Le dossier ukrainien ne devrait pas brouiller l'UE et le géant gazier russe Gazprom ni perturber les livraisons de gaz de Russie dans les pays de l'UE, dont certains sont dépendants à 100%, estiment les experts interrogés par RIA Novosti. Selon eux, l'Ukraine cherchera à diversifier ses sources gazières mais ne pourra que partiellement remplacer le gaz russe par des livraisons en régime réversif depuis l'Europe. Les experts pensent que des créanciers étrangers pourraient aider Kiev à payer sa facture gazière.
Le divorce n'aura pas lieu Le commissaire européen à l'Energie Günther Oettinger a déclaré mercredi qu'aucune perturbation des fournitures d'hydrocarbures de Russie en UE n'était attendue malgré la crise ukrainienne. "Le marché européen a représenté 30% de l'activité de Gazprom en 2013. Par conséquent, l'Ukraine mais aussi l'Europe ne pourront pas renoncer à moyen terme au gaz russe. La demande en gaz continuera de croître en Europe alors que la production intérieure diminuera", estime Grigori Birg, codirecteur du département analytique d'Investcafe. Selon lui, il ne serait pas non plus rentable pour la Russie et Gazprom de détériorer les relations avec leur principal partenaire commercial. "Je ne pense pas que le risque de suspension des livraisons gazières de Russie soit réel", pense l'analyste. L'Union européenne est préoccupée par sa propre dépendance énergétique envers les importations de gaz. Selon Grigori Birg, les consommateurs européens chercheront à terme à réduire leur dépendance à la Russie grâce à la diversification des fournisseurs de pétrole et de gaz. Les experts d'IHS ne prédisent pas non plus de réduction des livraisons de gaz russe en Europe. D'après eux, les succès de l'Europe en matière de diversification seront limités par l'aspect économique et l'infrastructure. "La Russie restera le principal fournisseur de gaz en Europe", souligne la compagnie IHS.

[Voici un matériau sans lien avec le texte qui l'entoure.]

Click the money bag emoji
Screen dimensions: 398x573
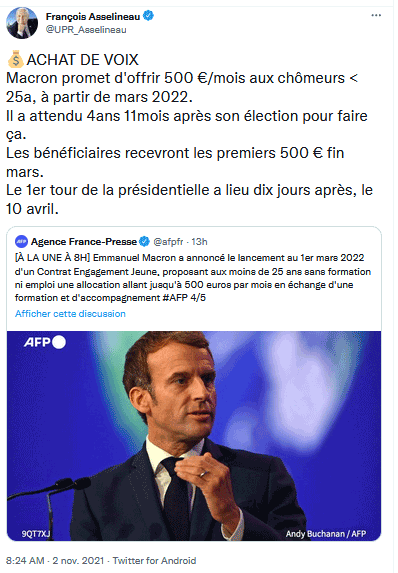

Marche arrière L'Ukraine se penche aujourd'hui avec la Commission européenne sur la possibilité de fournitures de gaz en régime réversif depuis l'Europe. Elles pourraient être organisées en provenance de la Slovaquie dès cette année, a déclaré mercredi Günther Oettinger. "Il ne s'agit pas de profits tarifaires - le prix des mille mètres cubes de gaz de l'UE pourrait être équivalent au tarif du gaz fourni par la Russie conformément au contrat de 2009. Le tarif des hydrocarbures venant de l'UE doit être établi par des méthodes marchandes", estime l'analyste d'Investcafe. Il souligne que les fournitures en régime réversif pourraient n'être pas rentables pour l'Ukraine. "Au final, tout dépendra du tarif contractuel du gaz russe et du prix du gaz en Europe à un certain moment", a déclaré Grigori Birg. L'expert de Finam Management Dmitri Baranov pense également que l'idée de livraisons en régime réversif était très discutable aussi bien du point de vue économique que juridique. "Premièrement, la Slovaquie ne dispose pas de gazoducs permettant de le faire. Ceux qui existent sont remplis de gaz russe. Deuxièmement, les accords signés stipulent clairement les conditions de fourniture de gaz et Gazprom a déjà informé ses partenaires européens que les livraisons en régime réversif étaient illégales et que le holding saisirait la justice si elles avaient lieu", a déclaré Dmitri Baranov. Hormis les livraisons en régime réversif de Slovaquie, il serait possible de recevoir du gaz de Hongrie et de Pologne. "Mais dans le meilleur des cas l'Ukraine pourrait ainsi satisfaire moins de la moitié de ses besoins en gaz", souligne Grigori Birg. Compte tenu de la part du gaz russe sur le marché de l'UE, les livraisons en régime réversif provenant d'Europe seraient en partie composées de gaz russe.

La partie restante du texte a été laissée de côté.